● **EXERCISE DETAILS**
All of the data is to be copied word for word.

Data items
>>>

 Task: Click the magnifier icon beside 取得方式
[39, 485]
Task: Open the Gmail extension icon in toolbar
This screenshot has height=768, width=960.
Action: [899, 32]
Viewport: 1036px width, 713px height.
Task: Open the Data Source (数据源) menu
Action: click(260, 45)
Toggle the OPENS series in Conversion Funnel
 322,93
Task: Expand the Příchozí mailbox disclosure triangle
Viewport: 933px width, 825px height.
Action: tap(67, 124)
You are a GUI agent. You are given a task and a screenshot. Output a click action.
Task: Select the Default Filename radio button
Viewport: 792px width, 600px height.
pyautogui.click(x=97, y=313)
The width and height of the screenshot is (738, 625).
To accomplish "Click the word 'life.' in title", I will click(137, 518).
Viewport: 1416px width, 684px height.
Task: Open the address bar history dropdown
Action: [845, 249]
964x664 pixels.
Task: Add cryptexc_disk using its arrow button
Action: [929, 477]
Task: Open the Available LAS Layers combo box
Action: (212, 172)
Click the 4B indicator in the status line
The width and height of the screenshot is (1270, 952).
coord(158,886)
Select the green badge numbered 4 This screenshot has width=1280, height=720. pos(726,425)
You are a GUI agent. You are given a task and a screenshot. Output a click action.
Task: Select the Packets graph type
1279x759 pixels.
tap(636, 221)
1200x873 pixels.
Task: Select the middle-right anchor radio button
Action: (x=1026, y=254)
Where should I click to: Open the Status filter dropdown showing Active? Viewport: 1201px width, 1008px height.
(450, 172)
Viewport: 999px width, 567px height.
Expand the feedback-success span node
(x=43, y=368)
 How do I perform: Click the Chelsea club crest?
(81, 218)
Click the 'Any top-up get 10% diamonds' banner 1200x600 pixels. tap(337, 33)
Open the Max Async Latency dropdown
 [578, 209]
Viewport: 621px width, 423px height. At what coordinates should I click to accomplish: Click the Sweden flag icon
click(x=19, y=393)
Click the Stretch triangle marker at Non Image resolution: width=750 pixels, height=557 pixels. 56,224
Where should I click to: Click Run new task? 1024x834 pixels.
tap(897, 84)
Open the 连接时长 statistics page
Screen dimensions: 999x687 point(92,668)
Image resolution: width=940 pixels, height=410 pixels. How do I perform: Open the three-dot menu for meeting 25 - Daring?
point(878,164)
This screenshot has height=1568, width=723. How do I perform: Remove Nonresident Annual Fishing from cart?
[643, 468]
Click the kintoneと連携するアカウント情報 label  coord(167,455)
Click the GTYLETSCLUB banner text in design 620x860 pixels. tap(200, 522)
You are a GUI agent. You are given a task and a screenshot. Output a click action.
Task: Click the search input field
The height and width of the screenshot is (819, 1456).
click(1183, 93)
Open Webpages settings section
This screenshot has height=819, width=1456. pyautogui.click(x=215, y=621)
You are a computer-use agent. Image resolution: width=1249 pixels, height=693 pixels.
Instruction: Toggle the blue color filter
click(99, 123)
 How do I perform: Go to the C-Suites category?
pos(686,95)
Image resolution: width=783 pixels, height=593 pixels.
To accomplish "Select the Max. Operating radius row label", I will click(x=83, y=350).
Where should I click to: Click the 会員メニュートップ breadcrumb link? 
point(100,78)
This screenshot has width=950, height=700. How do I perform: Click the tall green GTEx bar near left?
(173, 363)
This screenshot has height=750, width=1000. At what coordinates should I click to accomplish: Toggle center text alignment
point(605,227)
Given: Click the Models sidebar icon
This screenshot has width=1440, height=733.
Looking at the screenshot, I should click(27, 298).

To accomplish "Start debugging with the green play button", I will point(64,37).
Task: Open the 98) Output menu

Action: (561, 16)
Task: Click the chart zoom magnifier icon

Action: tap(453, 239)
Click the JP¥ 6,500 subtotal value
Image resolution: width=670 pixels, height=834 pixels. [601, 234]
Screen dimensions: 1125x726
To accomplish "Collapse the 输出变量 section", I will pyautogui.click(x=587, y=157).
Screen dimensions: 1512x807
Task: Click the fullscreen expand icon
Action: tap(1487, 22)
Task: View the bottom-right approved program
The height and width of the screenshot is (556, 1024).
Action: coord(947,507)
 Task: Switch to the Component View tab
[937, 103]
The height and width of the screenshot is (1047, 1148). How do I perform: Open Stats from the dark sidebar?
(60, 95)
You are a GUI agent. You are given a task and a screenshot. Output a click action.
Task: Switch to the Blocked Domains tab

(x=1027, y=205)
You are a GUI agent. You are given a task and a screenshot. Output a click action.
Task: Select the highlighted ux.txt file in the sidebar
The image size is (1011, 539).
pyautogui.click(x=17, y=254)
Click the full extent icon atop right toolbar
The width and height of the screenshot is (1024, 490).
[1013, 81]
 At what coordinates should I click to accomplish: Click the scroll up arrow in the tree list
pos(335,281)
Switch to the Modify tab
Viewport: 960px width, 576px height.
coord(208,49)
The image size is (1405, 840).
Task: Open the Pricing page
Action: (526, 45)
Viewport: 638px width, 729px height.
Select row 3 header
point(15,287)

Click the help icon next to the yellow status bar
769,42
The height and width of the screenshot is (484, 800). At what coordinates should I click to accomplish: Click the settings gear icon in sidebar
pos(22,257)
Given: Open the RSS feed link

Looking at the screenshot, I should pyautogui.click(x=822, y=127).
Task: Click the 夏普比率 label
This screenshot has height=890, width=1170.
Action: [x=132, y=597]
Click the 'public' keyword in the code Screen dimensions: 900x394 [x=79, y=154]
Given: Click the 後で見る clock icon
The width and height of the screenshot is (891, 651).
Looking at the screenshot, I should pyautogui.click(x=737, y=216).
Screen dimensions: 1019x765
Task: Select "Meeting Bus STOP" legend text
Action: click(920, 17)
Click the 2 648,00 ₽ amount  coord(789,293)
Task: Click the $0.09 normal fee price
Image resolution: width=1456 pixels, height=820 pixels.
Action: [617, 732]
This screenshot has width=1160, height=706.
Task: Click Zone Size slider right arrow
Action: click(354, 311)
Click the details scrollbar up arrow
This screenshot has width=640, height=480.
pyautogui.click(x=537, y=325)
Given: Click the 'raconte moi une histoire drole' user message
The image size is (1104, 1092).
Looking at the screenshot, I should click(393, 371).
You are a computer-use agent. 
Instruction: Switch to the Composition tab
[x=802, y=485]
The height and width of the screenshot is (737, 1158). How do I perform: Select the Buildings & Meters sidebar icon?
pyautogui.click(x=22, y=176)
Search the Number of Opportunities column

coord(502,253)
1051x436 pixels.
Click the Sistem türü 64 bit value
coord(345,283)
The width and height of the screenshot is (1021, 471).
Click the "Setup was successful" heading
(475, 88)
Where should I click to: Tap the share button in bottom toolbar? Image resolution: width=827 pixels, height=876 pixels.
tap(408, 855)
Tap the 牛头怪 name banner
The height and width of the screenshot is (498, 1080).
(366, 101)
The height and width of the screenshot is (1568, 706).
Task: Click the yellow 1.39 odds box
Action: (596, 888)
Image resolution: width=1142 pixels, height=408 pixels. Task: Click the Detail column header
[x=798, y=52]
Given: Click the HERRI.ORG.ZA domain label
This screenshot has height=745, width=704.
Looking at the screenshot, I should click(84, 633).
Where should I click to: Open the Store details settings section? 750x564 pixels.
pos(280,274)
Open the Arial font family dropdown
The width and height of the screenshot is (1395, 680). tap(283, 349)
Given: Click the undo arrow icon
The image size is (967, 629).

<<<

● **EXERCISE OUTPUT**
 Task: Click the magnifier icon beside 取得方式
[39, 485]
Task: Open the Gmail extension icon in toolbar
This screenshot has height=768, width=960.
Action: [899, 32]
Viewport: 1036px width, 713px height.
Task: Open the Data Source (数据源) menu
Action: click(260, 45)
Toggle the OPENS series in Conversion Funnel
 322,93
Task: Expand the Příchozí mailbox disclosure triangle
Viewport: 933px width, 825px height.
Action: tap(67, 124)
You are a GUI agent. You are given a task and a screenshot. Output a click action.
Task: Select the Default Filename radio button
Viewport: 792px width, 600px height.
pyautogui.click(x=97, y=313)
The width and height of the screenshot is (738, 625).
To accomplish "Click the word 'life.' in title", I will click(137, 518).
Viewport: 1416px width, 684px height.
Task: Open the address bar history dropdown
Action: [845, 249]
964x664 pixels.
Task: Add cryptexc_disk using its arrow button
Action: [929, 477]
Task: Open the Available LAS Layers combo box
Action: (212, 172)
Click the 4B indicator in the status line
The width and height of the screenshot is (1270, 952).
coord(158,886)
Select the green badge numbered 4 This screenshot has width=1280, height=720. pos(726,425)
You are a GUI agent. You are given a task and a screenshot. Output a click action.
Task: Select the Packets graph type
1279x759 pixels.
tap(636, 221)
1200x873 pixels.
Task: Select the middle-right anchor radio button
Action: (x=1026, y=254)
Where should I click to: Open the Status filter dropdown showing Active? Viewport: 1201px width, 1008px height.
(450, 172)
Viewport: 999px width, 567px height.
Expand the feedback-success span node
(x=43, y=368)
 How do I perform: Click the Chelsea club crest?
(81, 218)
Click the 'Any top-up get 10% diamonds' banner 1200x600 pixels. tap(337, 33)
Open the Max Async Latency dropdown
 [578, 209]
Viewport: 621px width, 423px height. At what coordinates should I click to accomplish: Click the Sweden flag icon
click(x=19, y=393)
Click the Stretch triangle marker at Non Image resolution: width=750 pixels, height=557 pixels. 56,224
Where should I click to: Click Run new task? 1024x834 pixels.
tap(897, 84)
Open the 连接时长 statistics page
Screen dimensions: 999x687 point(92,668)
Image resolution: width=940 pixels, height=410 pixels. How do I perform: Open the three-dot menu for meeting 25 - Daring?
point(878,164)
This screenshot has height=1568, width=723. How do I perform: Remove Nonresident Annual Fishing from cart?
[643, 468]
Click the kintoneと連携するアカウント情報 label  coord(167,455)
Click the GTYLETSCLUB banner text in design 620x860 pixels. tap(200, 522)
You are a GUI agent. You are given a task and a screenshot. Output a click action.
Task: Click the search input field
The height and width of the screenshot is (819, 1456).
click(1183, 93)
Open Webpages settings section
This screenshot has height=819, width=1456. pyautogui.click(x=215, y=621)
You are a computer-use agent. Image resolution: width=1249 pixels, height=693 pixels.
Instruction: Toggle the blue color filter
click(99, 123)
 How do I perform: Go to the C-Suites category?
pos(686,95)
Image resolution: width=783 pixels, height=593 pixels.
To accomplish "Select the Max. Operating radius row label", I will click(x=83, y=350).
Where should I click to: Click the 会員メニュートップ breadcrumb link? 
point(100,78)
This screenshot has width=950, height=700. How do I perform: Click the tall green GTEx bar near left?
(173, 363)
This screenshot has height=750, width=1000. At what coordinates should I click to accomplish: Toggle center text alignment
point(605,227)
Given: Click the Models sidebar icon
This screenshot has width=1440, height=733.
Looking at the screenshot, I should click(27, 298).

To accomplish "Start debugging with the green play button", I will point(64,37).
Task: Open the 98) Output menu

Action: (561, 16)
Task: Click the chart zoom magnifier icon

Action: tap(453, 239)
Click the JP¥ 6,500 subtotal value
Image resolution: width=670 pixels, height=834 pixels. [601, 234]
Screen dimensions: 1125x726
To accomplish "Collapse the 输出变量 section", I will pyautogui.click(x=587, y=157).
Screen dimensions: 1512x807
Task: Click the fullscreen expand icon
Action: tap(1487, 22)
Task: View the bottom-right approved program
The height and width of the screenshot is (556, 1024).
Action: coord(947,507)
 Task: Switch to the Component View tab
[937, 103]
The height and width of the screenshot is (1047, 1148). How do I perform: Open Stats from the dark sidebar?
(60, 95)
You are a GUI agent. You are given a task and a screenshot. Output a click action.
Task: Switch to the Blocked Domains tab

(x=1027, y=205)
You are a GUI agent. You are given a task and a screenshot. Output a click action.
Task: Select the highlighted ux.txt file in the sidebar
The image size is (1011, 539).
pyautogui.click(x=17, y=254)
Click the full extent icon atop right toolbar
The width and height of the screenshot is (1024, 490).
[1013, 81]
 At what coordinates should I click to accomplish: Click the scroll up arrow in the tree list
pos(335,281)
Switch to the Modify tab
Viewport: 960px width, 576px height.
coord(208,49)
The image size is (1405, 840).
Task: Open the Pricing page
Action: (526, 45)
Viewport: 638px width, 729px height.
Select row 3 header
point(15,287)

Click the help icon next to the yellow status bar
769,42
The height and width of the screenshot is (484, 800). At what coordinates should I click to accomplish: Click the settings gear icon in sidebar
pos(22,257)
Given: Open the RSS feed link

Looking at the screenshot, I should pyautogui.click(x=822, y=127).
Task: Click the 夏普比率 label
This screenshot has height=890, width=1170.
Action: [x=132, y=597]
Click the 'public' keyword in the code Screen dimensions: 900x394 [x=79, y=154]
Given: Click the 後で見る clock icon
The width and height of the screenshot is (891, 651).
Looking at the screenshot, I should pyautogui.click(x=737, y=216).
Screen dimensions: 1019x765
Task: Select "Meeting Bus STOP" legend text
Action: click(920, 17)
Click the 2 648,00 ₽ amount  coord(789,293)
Task: Click the $0.09 normal fee price
Image resolution: width=1456 pixels, height=820 pixels.
Action: [617, 732]
This screenshot has width=1160, height=706.
Task: Click Zone Size slider right arrow
Action: click(354, 311)
Click the details scrollbar up arrow
This screenshot has width=640, height=480.
pyautogui.click(x=537, y=325)
Given: Click the 'raconte moi une histoire drole' user message
The image size is (1104, 1092).
Looking at the screenshot, I should click(393, 371).
You are a computer-use agent. 
Instruction: Switch to the Composition tab
[x=802, y=485]
The height and width of the screenshot is (737, 1158). How do I perform: Select the Buildings & Meters sidebar icon?
pyautogui.click(x=22, y=176)
Search the Number of Opportunities column

coord(502,253)
1051x436 pixels.
Click the Sistem türü 64 bit value
coord(345,283)
The width and height of the screenshot is (1021, 471).
Click the "Setup was successful" heading
(475, 88)
Where should I click to: Tap the share button in bottom toolbar? Image resolution: width=827 pixels, height=876 pixels.
tap(408, 855)
Tap the 牛头怪 name banner
The height and width of the screenshot is (498, 1080).
(366, 101)
The height and width of the screenshot is (1568, 706).
Task: Click the yellow 1.39 odds box
Action: (596, 888)
Image resolution: width=1142 pixels, height=408 pixels. Task: Click the Detail column header
[x=798, y=52]
Given: Click the HERRI.ORG.ZA domain label
This screenshot has height=745, width=704.
Looking at the screenshot, I should click(84, 633).
Where should I click to: Open the Store details settings section? 750x564 pixels.
pos(280,274)
Open the Arial font family dropdown
The width and height of the screenshot is (1395, 680). tap(283, 349)
Given: Click the undo arrow icon
The image size is (967, 629).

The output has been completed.